Diawch!” said Huw. “Inherited, you’re saying, not acquired?”

“Not saying, Huw. I’m sure it’s beyond proof. But it does seem suggestive. There are scientists who claim to have found a gay gene. In one particular region of the X chromosome, if I remember rightly. The idea’s been around for ten years or so.”

Being a broad-minded man, Tad subscribed to the New Scientist which reported this sort of thing, and although much of it was above our heads we read it to try to keep abreast. I remembered seeing an article about the gay gene a few months back, without any thought that it might apply to me.

“But why hasn’t the gene disappeared? Died out? Surely gays have fewer children to pass it on to than straight people have. Or none at all.”

“That’s probably true now. But has it always been? Back in earlier times when social pressures were different? Anyway, a gene can be carried passively, without coming into play. Are straight men who carry it somehow more attractive to women? Do they have a greater interest in sex? It could be passed on that way too. But I’m only guessing.” None of us being biologists, let alone geneticists, we were hardly in a position to assess such complex matters. “Anyway, nobody claims it’s the sole cause of gayness. Only one factor. Maybe only a trigger.”

“Yes, it can hardly be more than that,” I said. “Presumably most gays don’t have gay fathers and ancestors. But in our case, I do agree it’s suggestive. But Huw, we’ve been talking all about Griffithses, and you’ve been left out in the cold. What about you and the Lestranges?”

“I’ve never heard any hint that my Dad might have been gay. He talked of several love affairs — straight ones — before he met Mum. And I’ve heard nothing to suggest my grandad or anyone higher up was gay either. Even if the gay gene runs in the Griffiths family, I don’t think it does in mine. So yes, I do feel a bit out in the cold. If you do carry a gay gene, I rather envy you for it.”

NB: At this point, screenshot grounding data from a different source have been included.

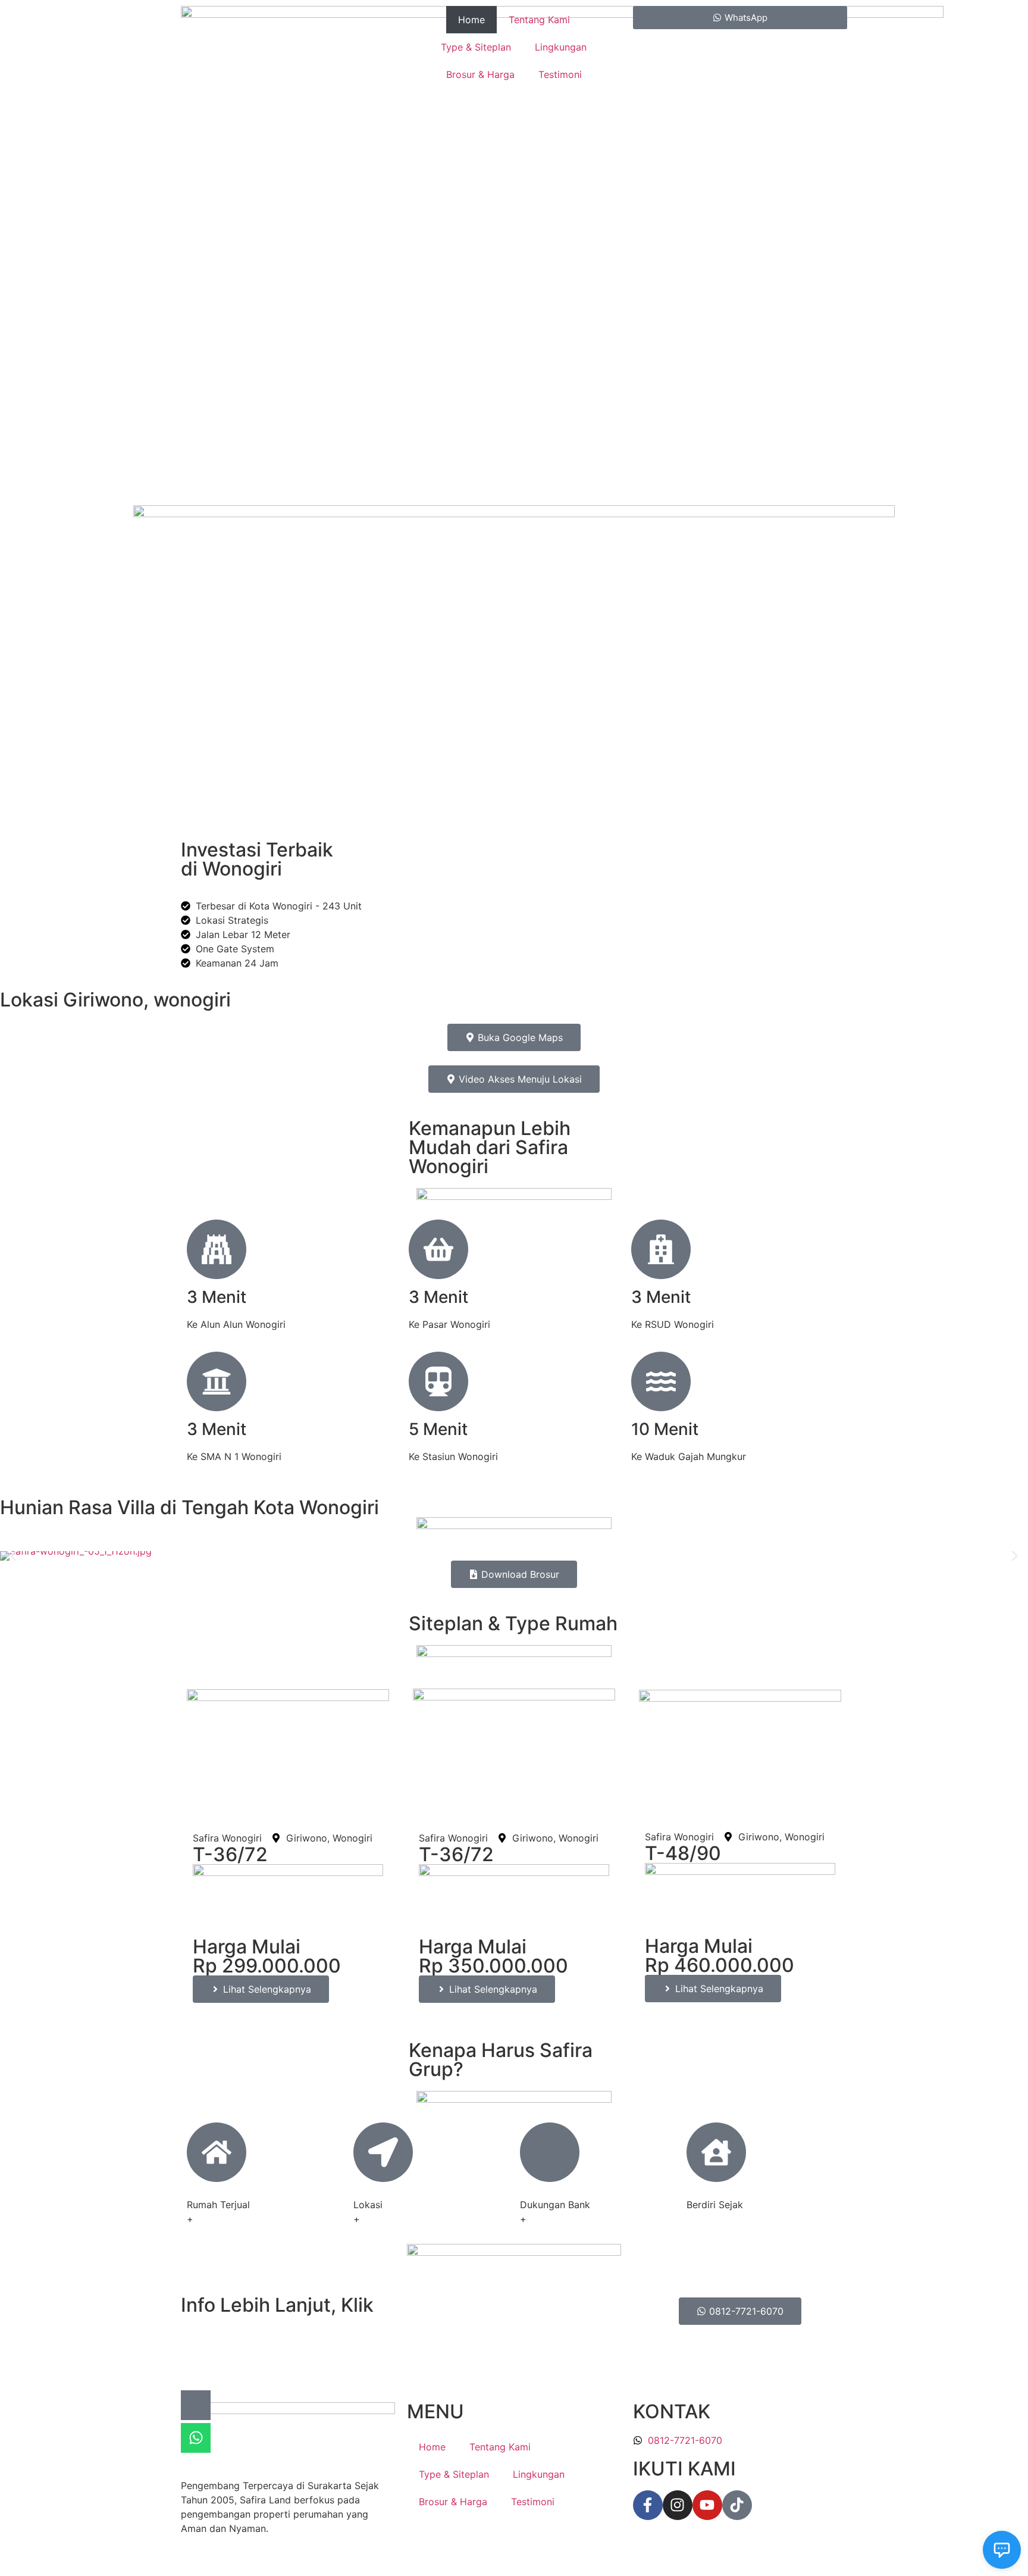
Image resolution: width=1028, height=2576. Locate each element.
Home (471, 20)
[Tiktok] (737, 2505)
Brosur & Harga (480, 74)
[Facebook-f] (648, 2505)
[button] (13, 1556)
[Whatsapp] (196, 2438)
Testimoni (560, 74)
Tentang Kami (539, 20)
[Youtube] (707, 2505)
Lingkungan (561, 47)
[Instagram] (677, 2505)
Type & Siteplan (476, 47)
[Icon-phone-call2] (196, 2405)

“Yes, I do envy you,” he repeated when we were in bed and had made more than usually tender love. “We’ve got our own … companionship, in the same generation. Rather like a horizontal line joining us. We can look sideways at each other. Identify with each other, I suppose you call it. But now you’re like a capital L. You can look sideways at me, and upwards to John. And identify with him. That’s what we said when we found the ffolant, didn’t we? But it’s not only with John. It’s with Owen and Emrys and Tad as well. You’re lucky. I can only look sideways.”

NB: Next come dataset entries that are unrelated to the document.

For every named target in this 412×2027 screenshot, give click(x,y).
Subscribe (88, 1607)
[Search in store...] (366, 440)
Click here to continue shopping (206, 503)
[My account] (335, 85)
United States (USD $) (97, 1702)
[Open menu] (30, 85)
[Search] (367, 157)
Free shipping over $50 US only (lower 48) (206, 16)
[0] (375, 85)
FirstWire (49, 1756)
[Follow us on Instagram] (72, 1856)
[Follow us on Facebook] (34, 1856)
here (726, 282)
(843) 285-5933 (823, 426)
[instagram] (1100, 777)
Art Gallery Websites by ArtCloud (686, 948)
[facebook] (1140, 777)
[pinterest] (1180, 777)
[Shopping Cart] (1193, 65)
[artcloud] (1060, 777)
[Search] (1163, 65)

“True. But what matters isn’t just identification, is it? It’s love. Sideways-love. Partner-love. We’re both lucky there. Upwards-love is different. It’s the way I love Tad, the way you love him too. And iawn, I identify with John and Owen and Emrys. But I never knew them. It isn’t love for them, of any sort. It’s just fellow-feeling. And gratitude, that they shaped the way I am. If they hadn’t done that, I wouldn’t be gay. And if I wasn’t gay, I wouldn’t have you.”